- **The task**: The entries below contain a stretch that opens with the line containing "Email us (1048, 408)" and closes with the line containing "www.aaronschuerr.com"; set down that stretch exactly, both ends included, and nothing else.

::: The data :::

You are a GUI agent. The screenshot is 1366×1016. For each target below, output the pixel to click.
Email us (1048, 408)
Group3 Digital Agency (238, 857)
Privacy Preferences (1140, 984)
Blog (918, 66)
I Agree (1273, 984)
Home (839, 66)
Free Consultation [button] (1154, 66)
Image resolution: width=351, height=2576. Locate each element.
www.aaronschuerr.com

:::
::: The data :::

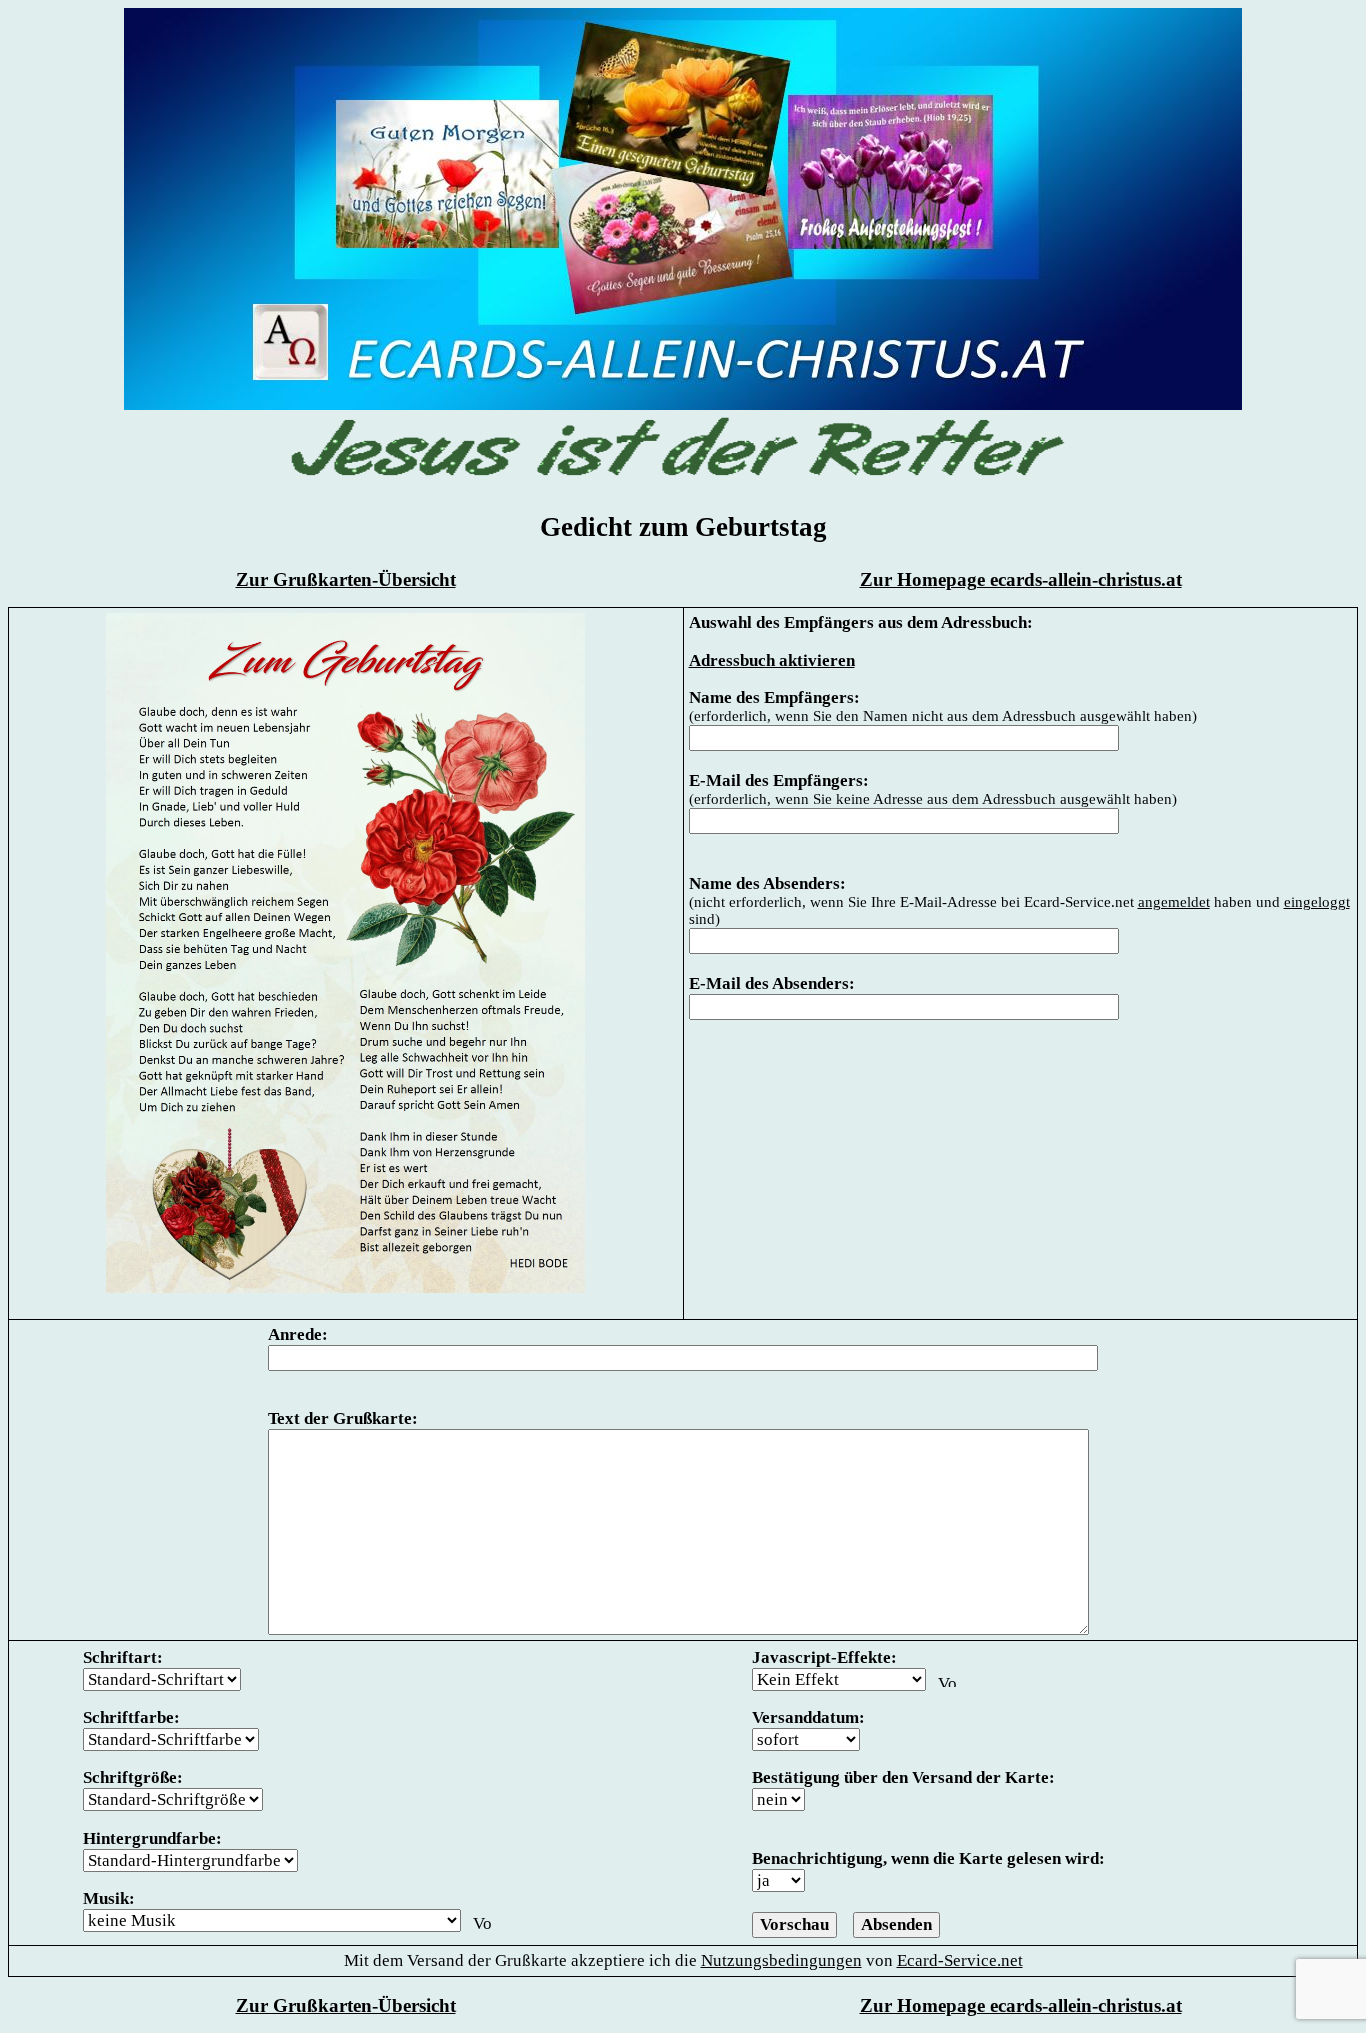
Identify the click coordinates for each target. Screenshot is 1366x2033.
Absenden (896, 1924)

:::
::: The data :::

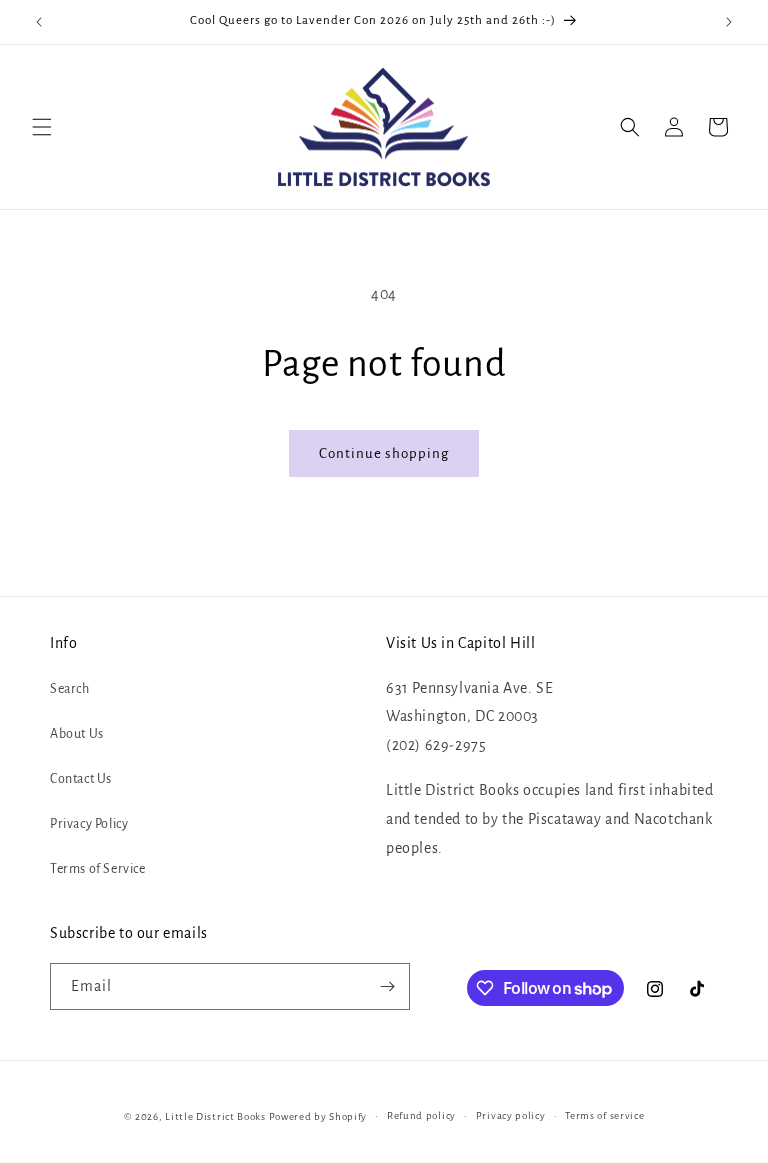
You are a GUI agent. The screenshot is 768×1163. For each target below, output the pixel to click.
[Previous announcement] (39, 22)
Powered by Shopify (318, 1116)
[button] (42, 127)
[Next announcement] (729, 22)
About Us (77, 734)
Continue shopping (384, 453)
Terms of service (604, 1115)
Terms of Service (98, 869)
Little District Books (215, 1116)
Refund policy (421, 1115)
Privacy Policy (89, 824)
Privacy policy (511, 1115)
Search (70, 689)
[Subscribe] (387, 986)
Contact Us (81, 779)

:::

- **The answer**:
Email us (1048, 408)
Group3 Digital Agency (238, 857)
Privacy Preferences (1140, 984)
Blog (918, 66)
I Agree (1273, 984)
Home (839, 66)
Free Consultation [button] (1154, 66)
Image resolution: width=351, height=2576. Locate each element.
www.aaronschuerr.com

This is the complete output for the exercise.